RECORDED INFORMATION:
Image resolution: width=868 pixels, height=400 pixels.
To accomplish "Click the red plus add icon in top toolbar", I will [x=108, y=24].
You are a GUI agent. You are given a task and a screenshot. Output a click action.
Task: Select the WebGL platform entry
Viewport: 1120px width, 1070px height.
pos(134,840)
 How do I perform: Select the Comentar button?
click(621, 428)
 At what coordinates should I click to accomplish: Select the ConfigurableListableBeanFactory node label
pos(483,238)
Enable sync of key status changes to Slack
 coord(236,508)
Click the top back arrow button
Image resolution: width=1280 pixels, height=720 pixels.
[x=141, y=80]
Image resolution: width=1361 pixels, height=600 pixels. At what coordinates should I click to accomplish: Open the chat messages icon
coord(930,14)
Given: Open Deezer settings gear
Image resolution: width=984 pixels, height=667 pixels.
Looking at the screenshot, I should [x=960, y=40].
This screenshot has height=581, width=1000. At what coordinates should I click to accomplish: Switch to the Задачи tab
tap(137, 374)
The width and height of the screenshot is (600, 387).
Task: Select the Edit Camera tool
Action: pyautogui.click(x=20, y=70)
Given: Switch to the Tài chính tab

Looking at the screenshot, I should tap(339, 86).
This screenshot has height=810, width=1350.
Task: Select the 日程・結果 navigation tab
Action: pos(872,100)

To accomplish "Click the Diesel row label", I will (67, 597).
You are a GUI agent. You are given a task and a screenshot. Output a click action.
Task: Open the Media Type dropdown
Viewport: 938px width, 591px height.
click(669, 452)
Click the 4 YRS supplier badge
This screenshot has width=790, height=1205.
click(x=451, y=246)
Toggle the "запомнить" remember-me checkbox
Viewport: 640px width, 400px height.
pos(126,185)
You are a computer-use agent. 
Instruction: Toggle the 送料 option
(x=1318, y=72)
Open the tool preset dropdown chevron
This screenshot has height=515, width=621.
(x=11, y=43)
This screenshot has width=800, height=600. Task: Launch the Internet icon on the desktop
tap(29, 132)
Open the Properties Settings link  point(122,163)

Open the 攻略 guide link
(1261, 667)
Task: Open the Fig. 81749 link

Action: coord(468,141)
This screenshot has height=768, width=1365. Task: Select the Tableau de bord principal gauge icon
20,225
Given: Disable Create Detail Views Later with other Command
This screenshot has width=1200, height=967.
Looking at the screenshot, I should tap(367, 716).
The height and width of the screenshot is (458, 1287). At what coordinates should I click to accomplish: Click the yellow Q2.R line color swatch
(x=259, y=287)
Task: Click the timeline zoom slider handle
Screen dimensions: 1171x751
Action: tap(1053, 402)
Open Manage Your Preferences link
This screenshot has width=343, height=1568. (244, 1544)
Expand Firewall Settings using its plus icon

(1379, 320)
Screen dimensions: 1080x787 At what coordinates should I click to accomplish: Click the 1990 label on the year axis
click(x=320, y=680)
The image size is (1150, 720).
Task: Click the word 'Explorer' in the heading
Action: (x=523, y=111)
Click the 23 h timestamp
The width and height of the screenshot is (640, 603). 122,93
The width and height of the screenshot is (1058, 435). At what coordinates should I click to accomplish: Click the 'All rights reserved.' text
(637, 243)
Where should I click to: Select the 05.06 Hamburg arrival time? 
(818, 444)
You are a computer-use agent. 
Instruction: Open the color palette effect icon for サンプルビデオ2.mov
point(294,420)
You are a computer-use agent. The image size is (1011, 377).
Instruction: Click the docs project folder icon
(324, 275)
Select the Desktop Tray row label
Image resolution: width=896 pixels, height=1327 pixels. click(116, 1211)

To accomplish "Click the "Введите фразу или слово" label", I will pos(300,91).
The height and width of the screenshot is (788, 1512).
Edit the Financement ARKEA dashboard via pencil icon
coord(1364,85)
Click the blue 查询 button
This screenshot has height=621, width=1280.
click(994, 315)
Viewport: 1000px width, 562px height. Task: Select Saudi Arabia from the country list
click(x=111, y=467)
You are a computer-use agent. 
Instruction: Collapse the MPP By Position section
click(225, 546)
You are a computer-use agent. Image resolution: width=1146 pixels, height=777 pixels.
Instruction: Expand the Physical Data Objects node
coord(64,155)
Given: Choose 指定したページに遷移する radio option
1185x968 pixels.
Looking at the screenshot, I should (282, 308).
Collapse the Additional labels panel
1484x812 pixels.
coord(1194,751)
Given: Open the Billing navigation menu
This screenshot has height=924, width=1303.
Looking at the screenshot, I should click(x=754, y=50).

INSTRUCTIONS TO FOLLOW: Nothing should appear in the answer except the lines above from the line with "Instruction: Collapse the" through the line with "Given: Choose 指定したページに遷移する radio option", both included, written out exactly.

TASK SOLUTION:
Instruction: Collapse the MPP By Position section
click(225, 546)
You are a computer-use agent. Image resolution: width=1146 pixels, height=777 pixels.
Instruction: Expand the Physical Data Objects node
coord(64,155)
Given: Choose 指定したページに遷移する radio option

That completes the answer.